| Task objective |
Copy every line below exactly.

(Beginning of The input)

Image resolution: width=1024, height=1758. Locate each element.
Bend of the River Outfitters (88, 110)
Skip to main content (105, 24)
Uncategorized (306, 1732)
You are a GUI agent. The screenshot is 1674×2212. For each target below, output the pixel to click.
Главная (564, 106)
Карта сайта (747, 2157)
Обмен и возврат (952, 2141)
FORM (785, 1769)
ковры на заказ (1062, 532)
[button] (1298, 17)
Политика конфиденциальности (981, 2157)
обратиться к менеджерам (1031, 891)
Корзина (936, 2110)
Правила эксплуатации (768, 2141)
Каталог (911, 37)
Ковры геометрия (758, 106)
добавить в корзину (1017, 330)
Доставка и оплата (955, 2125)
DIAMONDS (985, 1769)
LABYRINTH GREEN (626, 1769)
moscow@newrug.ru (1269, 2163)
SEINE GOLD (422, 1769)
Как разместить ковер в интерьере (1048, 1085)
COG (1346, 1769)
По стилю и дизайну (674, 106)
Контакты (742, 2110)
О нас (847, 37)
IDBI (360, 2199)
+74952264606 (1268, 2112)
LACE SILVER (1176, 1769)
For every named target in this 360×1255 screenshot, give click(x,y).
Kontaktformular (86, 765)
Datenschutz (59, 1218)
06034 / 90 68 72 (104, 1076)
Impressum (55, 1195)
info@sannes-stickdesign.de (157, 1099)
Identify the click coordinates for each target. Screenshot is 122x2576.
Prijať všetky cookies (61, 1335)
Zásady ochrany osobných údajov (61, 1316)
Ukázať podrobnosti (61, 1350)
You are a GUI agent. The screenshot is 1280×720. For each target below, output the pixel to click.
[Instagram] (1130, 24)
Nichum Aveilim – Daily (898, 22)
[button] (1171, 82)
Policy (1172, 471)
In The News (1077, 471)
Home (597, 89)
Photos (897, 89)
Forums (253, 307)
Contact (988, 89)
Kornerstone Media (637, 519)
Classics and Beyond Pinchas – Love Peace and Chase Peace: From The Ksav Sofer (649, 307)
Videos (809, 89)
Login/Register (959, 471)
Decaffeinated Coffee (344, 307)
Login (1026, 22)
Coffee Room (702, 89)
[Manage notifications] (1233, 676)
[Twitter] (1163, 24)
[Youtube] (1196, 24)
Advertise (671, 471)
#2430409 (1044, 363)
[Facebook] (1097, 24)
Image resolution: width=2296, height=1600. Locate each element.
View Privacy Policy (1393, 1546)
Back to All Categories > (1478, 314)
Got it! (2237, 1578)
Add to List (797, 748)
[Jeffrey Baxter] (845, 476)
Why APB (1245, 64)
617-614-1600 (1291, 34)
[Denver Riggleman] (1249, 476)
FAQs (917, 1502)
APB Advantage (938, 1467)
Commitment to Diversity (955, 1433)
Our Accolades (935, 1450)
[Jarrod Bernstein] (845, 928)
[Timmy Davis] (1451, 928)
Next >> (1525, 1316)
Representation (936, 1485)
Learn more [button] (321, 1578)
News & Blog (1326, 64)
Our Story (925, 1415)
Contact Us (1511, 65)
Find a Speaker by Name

(End of The input)

| Task response |
Image resolution: width=1024, height=1758. Locate each element.
Bend of the River Outfitters (88, 110)
Skip to main content (105, 24)
Uncategorized (306, 1732)
You are a GUI agent. The screenshot is 1674×2212. For each target below, output the pixel to click.
Главная (564, 106)
Карта сайта (747, 2157)
Обмен и возврат (952, 2141)
FORM (785, 1769)
ковры на заказ (1062, 532)
[button] (1298, 17)
Политика конфиденциальности (981, 2157)
обратиться к менеджерам (1031, 891)
Корзина (936, 2110)
Правила эксплуатации (768, 2141)
Каталог (911, 37)
Ковры геометрия (758, 106)
добавить в корзину (1017, 330)
Доставка и оплата (955, 2125)
DIAMONDS (985, 1769)
LABYRINTH GREEN (626, 1769)
moscow@newrug.ru (1269, 2163)
SEINE GOLD (422, 1769)
Как разместить ковер в интерьере (1048, 1085)
COG (1346, 1769)
По стилю и дизайну (674, 106)
Контакты (742, 2110)
О нас (847, 37)
IDBI (360, 2199)
+74952264606 (1268, 2112)
LACE SILVER (1176, 1769)
For every named target in this 360×1255 screenshot, give click(x,y).
Kontaktformular (86, 765)
Datenschutz (59, 1218)
06034 / 90 68 72 (104, 1076)
Impressum (55, 1195)
info@sannes-stickdesign.de (157, 1099)
Identify the click coordinates for each target. Screenshot is 122x2576.
Prijať všetky cookies (61, 1335)
Zásady ochrany osobných údajov (61, 1316)
Ukázať podrobnosti (61, 1350)
You are a GUI agent. The screenshot is 1280×720. For each target below, output the pixel to click.
[Instagram] (1130, 24)
Nichum Aveilim – Daily (898, 22)
[button] (1171, 82)
Policy (1172, 471)
In The News (1077, 471)
Home (597, 89)
Photos (897, 89)
Forums (253, 307)
Contact (988, 89)
Kornerstone Media (637, 519)
Classics and Beyond Pinchas – Love Peace and Chase Peace: From The Ksav Sofer (649, 307)
Videos (809, 89)
Login/Register (959, 471)
Decaffeinated Coffee (344, 307)
Login (1026, 22)
Coffee Room (702, 89)
[Manage notifications] (1233, 676)
[Twitter] (1163, 24)
[Youtube] (1196, 24)
Advertise (671, 471)
#2430409 (1044, 363)
[Facebook] (1097, 24)
Image resolution: width=2296, height=1600. Locate each element.
View Privacy Policy (1393, 1546)
Back to All Categories > (1478, 314)
Got it! (2237, 1578)
Add to List (797, 748)
[Jeffrey Baxter] (845, 476)
Why APB (1245, 64)
617-614-1600 (1291, 34)
[Denver Riggleman] (1249, 476)
FAQs (917, 1502)
APB Advantage (938, 1467)
Commitment to Diversity (955, 1433)
Our Accolades (935, 1450)
[Jarrod Bernstein] (845, 928)
[Timmy Davis] (1451, 928)
Next >> (1525, 1316)
Representation (936, 1485)
Learn more [button] (321, 1578)
News & Blog (1326, 64)
Our Story (925, 1415)
Contact Us (1511, 65)
Find a Speaker by Name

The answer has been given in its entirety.